Both the AI:me urban car and Infiniti’s QX Inspiration SUV have flat floors, interiors large enough to accommodate what looks like a sofa in the back and more leg room and storage.
Because there is no tunnel, which often houses the drive shaft and exhaust apparatus in a gasoline car, running through the length of the EV cabin, the centre of the rear seat “can become just as valuable” as the space on its sides, design chief for Nissan’s premium brand Infiniti, Karim Habib, said.
That in turn points to the possibility of “a return of the bench seat” in the front and the rear – a throwback to American cars of a bygone era, Habib told Reuters.
The EV’s flat and slightly elevated floor allows passengers to slide into it, Habib said. “You can kind of comfortably sit into it. You can cross your legs, stretch your legs out,” he added, referring to the QX Inspiration concept car.
Audi’s AI:me offers what the company’s China operations chief, Thomas Owsianski, described as “maximum space comfort” despite its smallish urban car profile.
“We are fundamentally changing the perception of a (urban) car, particularly car experience,” Owsianski said in Shanghai. “The AI:me has very compact dimensions but … it shows the urban mobility, especially premium mobility, doesn’t need to feel small. Cars are becoming a living room space.”
China’s car market will return to growth in the second half of this year due to government support although the days of high single or double-digit growth are over and consolidation is likely, senior automotive executives said on Tuesday.

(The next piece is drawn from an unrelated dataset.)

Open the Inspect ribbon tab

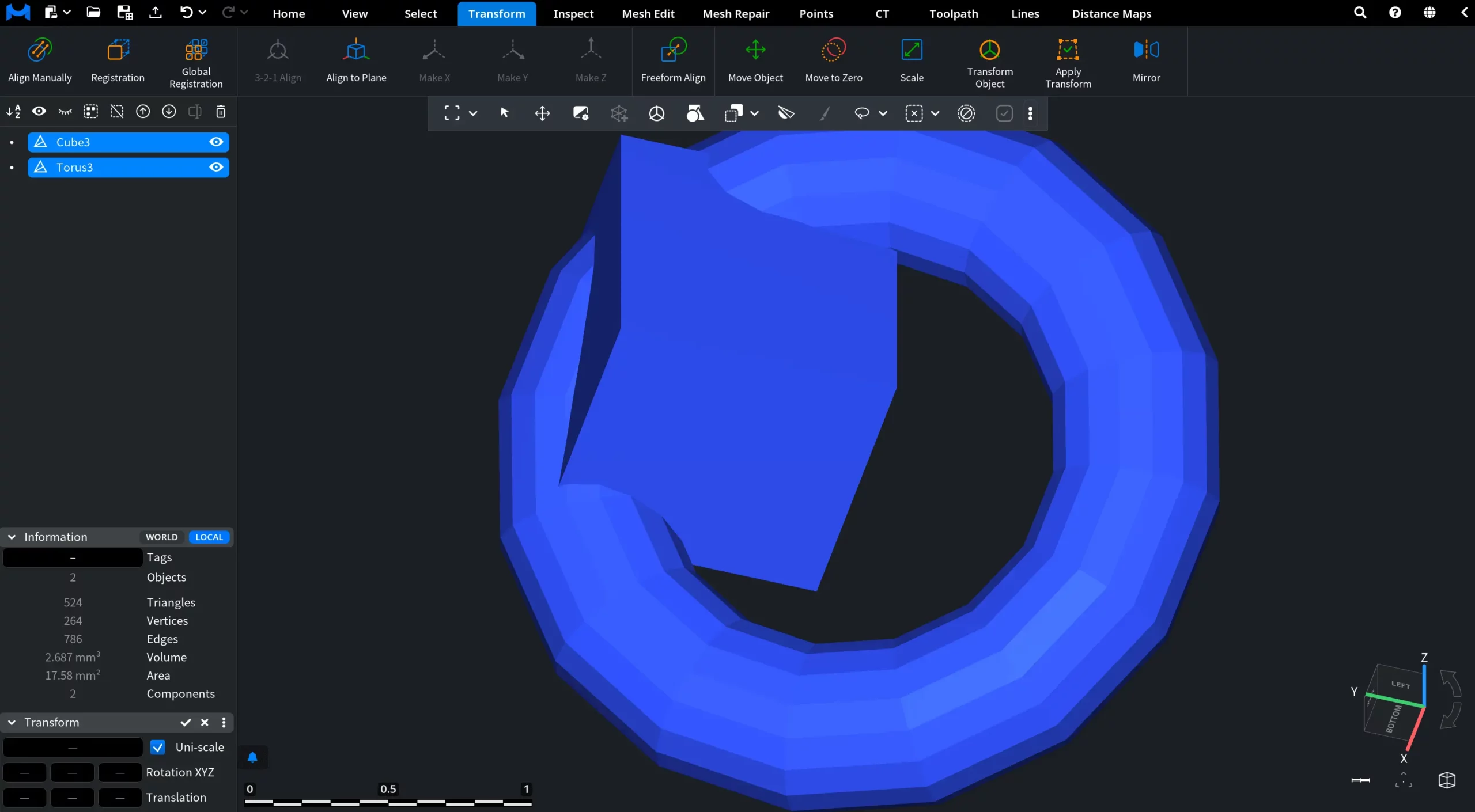tap(573, 13)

The predictions from executives including the head of Mitsubishi Motors on the first day of the Shanghai Auto Show point to a vehicle market that is heading for more balanced growth, especially if the trade war with the US is resolved.

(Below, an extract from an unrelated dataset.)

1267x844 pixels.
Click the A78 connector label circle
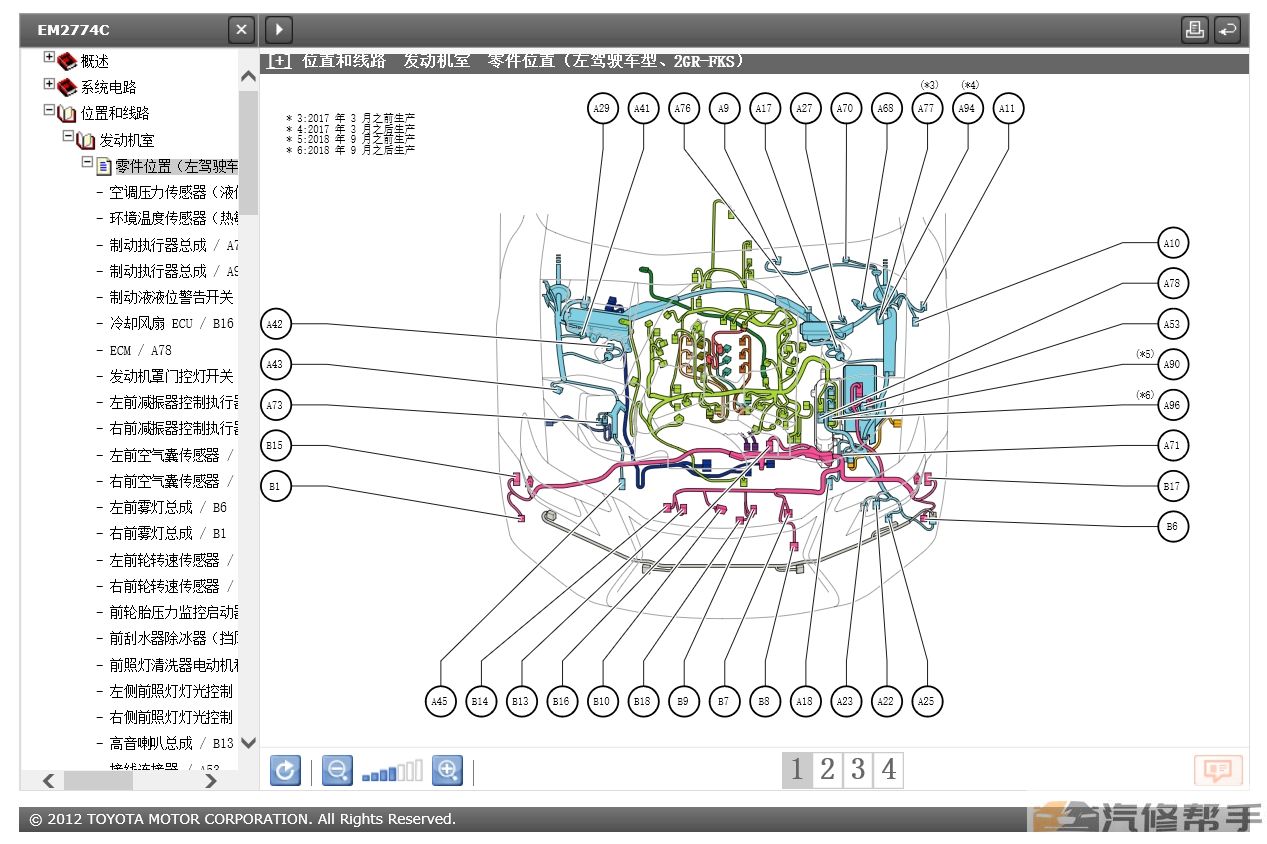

Automotive sales in China contracted for the first time last year since the 1990s as a slowing economy and the trade friction between Beijing and Washington affected consumer sentiment.
Recent moves by the Chinese government to cut taxes, carmakers’ plans for new model launches as well as the hopes that the US-China trade spat will soon be resolved could start to turn things around, the executives said.
“We predict there will be negative growth in the first half this year, even double digit,” said Guangzhou Automobile Group’s (GAC) general manager Feng Xingya.
“But due to government subsidies, carmakers’ discounts and better macroeconomic conditions, sales will turn to positive in the second half,” he said.
The decline in Chinese automotive sales has already started to slow. They fell by 5.2 percent in March, the smallest decline since August 2018.
“It’s only natural for the China market to transition to slower growth,” Mitsubishi Motors’ Chief Executive Osamu Masuko told Reuters in an interview, saying that the market was showing some “level of maturity.” “Going forward the market still has more growth left in it, but it will likely grow moderately. Growth of 5-6 percent a year on a consistent basis might not be that easy to achieve.”
The opening day of the autoshow was marked by launches of new sports utility vehicles from carmakers such as General Motors Co and Daimler, aimed at rejuvenating customer interest with fresh designs in the fast-growing market segment.
Some firms were more optimistic with luxury carmaker Rolls-Royce Motor Cars saying that it would likely achieve double digit sales-growth in China again this year, although below 2018 levels.
But others predicted that more pressure is to come as Beijing institutes tough rules to transform the industry, which could kick off a round of consolidation or prompt some to leave the Chinese market. “That’s more likely to happen to small, non state-owned players who really don’t have a whole lot to offer,” said GM’s China President Matt Tsien, adding that it could extend to some foreign players.
The government has this year tightened the screw on makers’ ability to add manufacturing capacity and is instituting electric car production quotas for automakers to combat pollution.